Staying strong to Shakespearean roots, all the major roles were played by male actors. Yes, even Thisbe was played by a male who is actually the reluctant bellows mender from A Midsummer Night’s Dream, Francis Flute. As you are surely beginning to realize, before students could even begin practicing their lines for the play, they had to have an understanding of the intricacies present in Shakespeare’s A Midsummer Night’s Dream. Without understanding the historical context of the play and its actors, the allusions to recurring motifs, and the intricacies of a “play within a play,” the actors would have likely failed in their performance. Fortunately, the opposite was true.
The play was a smashing success! Over the past few months, Mr. Hirst and a group of student-actors worked hard to prepare for CCA’s first play. Students were given the task of memorizing lines, learning stage cues, creating costumes and props, and decorating the stage. Working under the keen guidance of ELA teacher, Mr. Hirst, students gathered multiple times a week, after school, to practice their dialogue and stage movements with the rest of the drama crew.
As always, it’s important to recognize that the actors on stage were just the tip of the iceberg. Hours of careful planning and cooperative design begot beautiful stage scenery, fun costumes, and well-managed curtain calls, lighting, and sound. The actors were not the only stars of the show. Everyone involved is to be praised for the riveting performance and comedic reliving of “Pyramus and Thisbe,” a play within William Shakespeare’s A Midsummer Night’s Dream.

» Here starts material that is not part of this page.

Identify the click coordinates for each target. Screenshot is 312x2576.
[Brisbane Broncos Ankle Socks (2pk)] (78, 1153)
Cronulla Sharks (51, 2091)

Will CCA continue to host a drama club? It’s too early to tell what might unfold in the upcoming years. However, I will say this: if CCA drama is led by Mr. Hirst again, you can count on the next play being just as fun, engaging, and education as the last.
Thank you CCA students, actors, stagehands, and Mr. Hirst for all your hard work and dedication to entertainment, education, and live theatre!